Le gouvernement français est-il prêt à pousser Total dans le pétrole sénégalais ?
Les choses ne se passent pas comme cela. Total se déterminera selon ses propres intérêts. Il appartiendra aussi à Cairn et Kosmos de définir quels sont les opérateurs avec qui elles souhaitent partager le fruit de leur exploration pour passer à la production. Les opérateurs doivent apporter les solutions les plus compétitives et prendre en compte les vues de l’Etat sénégalais sur ces investissements considérables.
On entend des noms de Timis corporation, Petro-Tim ou Kosmos energy, dans l’exploration du pétrole sénégalais et non Total. Pourquoi ?

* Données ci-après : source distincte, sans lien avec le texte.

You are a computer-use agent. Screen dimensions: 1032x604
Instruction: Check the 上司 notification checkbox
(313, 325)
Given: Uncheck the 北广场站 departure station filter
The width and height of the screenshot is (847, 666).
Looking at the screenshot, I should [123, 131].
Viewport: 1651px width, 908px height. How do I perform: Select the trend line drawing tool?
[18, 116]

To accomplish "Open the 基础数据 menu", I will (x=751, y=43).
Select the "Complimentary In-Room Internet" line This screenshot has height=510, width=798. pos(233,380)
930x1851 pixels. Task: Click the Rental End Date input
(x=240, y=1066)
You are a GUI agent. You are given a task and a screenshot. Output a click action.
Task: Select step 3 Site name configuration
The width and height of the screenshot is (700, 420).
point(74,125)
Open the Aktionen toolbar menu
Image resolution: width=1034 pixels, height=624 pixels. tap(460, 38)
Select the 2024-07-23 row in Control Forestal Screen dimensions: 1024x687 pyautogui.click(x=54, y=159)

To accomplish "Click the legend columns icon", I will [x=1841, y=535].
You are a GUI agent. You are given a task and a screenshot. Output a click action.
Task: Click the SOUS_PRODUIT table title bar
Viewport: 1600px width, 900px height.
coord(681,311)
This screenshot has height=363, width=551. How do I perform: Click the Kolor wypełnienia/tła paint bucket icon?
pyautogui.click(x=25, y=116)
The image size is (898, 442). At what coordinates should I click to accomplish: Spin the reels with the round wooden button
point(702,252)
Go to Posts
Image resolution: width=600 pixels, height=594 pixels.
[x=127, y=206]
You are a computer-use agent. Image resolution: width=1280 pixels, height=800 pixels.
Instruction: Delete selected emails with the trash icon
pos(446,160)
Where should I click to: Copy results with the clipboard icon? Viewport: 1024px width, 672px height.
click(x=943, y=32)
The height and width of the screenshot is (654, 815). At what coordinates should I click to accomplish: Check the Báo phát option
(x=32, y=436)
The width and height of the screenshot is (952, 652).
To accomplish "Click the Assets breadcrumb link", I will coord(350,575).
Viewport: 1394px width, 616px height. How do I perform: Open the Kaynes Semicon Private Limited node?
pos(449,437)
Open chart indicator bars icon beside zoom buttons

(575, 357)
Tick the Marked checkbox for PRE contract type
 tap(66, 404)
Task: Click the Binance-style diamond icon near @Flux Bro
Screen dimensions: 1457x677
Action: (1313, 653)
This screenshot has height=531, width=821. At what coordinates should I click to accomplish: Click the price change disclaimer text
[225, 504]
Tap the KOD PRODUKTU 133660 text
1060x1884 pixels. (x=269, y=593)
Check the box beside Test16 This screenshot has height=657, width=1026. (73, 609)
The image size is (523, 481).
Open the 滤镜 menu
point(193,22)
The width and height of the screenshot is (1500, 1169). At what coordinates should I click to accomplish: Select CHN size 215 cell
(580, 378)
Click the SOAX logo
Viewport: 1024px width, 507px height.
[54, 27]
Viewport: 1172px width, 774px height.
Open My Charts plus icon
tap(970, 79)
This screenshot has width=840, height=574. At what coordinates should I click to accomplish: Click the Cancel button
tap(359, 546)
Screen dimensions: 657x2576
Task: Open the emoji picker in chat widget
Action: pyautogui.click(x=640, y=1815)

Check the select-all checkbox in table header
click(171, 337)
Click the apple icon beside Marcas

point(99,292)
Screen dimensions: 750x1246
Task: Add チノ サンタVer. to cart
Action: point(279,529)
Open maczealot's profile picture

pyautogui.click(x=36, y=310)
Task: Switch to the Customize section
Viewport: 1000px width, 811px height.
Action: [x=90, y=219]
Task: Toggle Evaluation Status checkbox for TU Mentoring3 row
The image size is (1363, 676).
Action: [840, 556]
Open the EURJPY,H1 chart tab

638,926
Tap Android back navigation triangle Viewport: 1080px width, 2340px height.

Les sociétés qui sont actuellement présentes ont misé sur le Sénégal et ont eu raison. J’espère que d’autres suivront. Des groupes pétroliers et gaziers viendront, sans doute, faire des investissements qui sont considérables pour forer des puits, avoir de nouveaux permis, de nouveaux blocs, construire les installations de production, de liquéfaction, assurer le transport. D’autres entreprises du secteur doivent former des techniciens, construire des plateformes… C’est toute une économie qu’il faut développer. Au Sénégal, il faut former des techniciens. Si ce n’est pas le cas, les sociétés pétrolières et gazières seront obligées d’en importer. Il est important de réfléchir sur les installations en mer comme à terre, mais aussi sur la forme de fiscalité, l’affectation de ces ressources supplémentaires pour la consommation ou l’investissement dans l’immédiat ou à long terme. Ce sont des questions importantes pour l’avenir du Sénégal. C’est pourquoi le président de la République sénégalaise a décidé de nommer un comité d’orientation stratégique et de s’entourer d’experts.
Aujourd’hui, il y a toute une polémique sur la gestion de ce pétrole. A votre avis, comment faire pour que le Sénégal ne vive pas la malédiction du pétrole que certains pays ont connue ?
Je crois que le Sénégal est mieux préparé que d’autres pour faire face à ce risque. D’abord, parce que le risque a été identifié. Une économie de rente peut produire des effets pervers. Il faut donc prendre des mesures en amont et réfléchir à l’usage qui sera fait de ce pétrole. Il faut s’entourer de toutes les conditions pour que la plus grande transparence, en termes de comptabilité publique et de finances publiques, soit assurée et faire en sorte que la part sénégalaise soit la plus importante possible. Il est également important de former le personnel employé.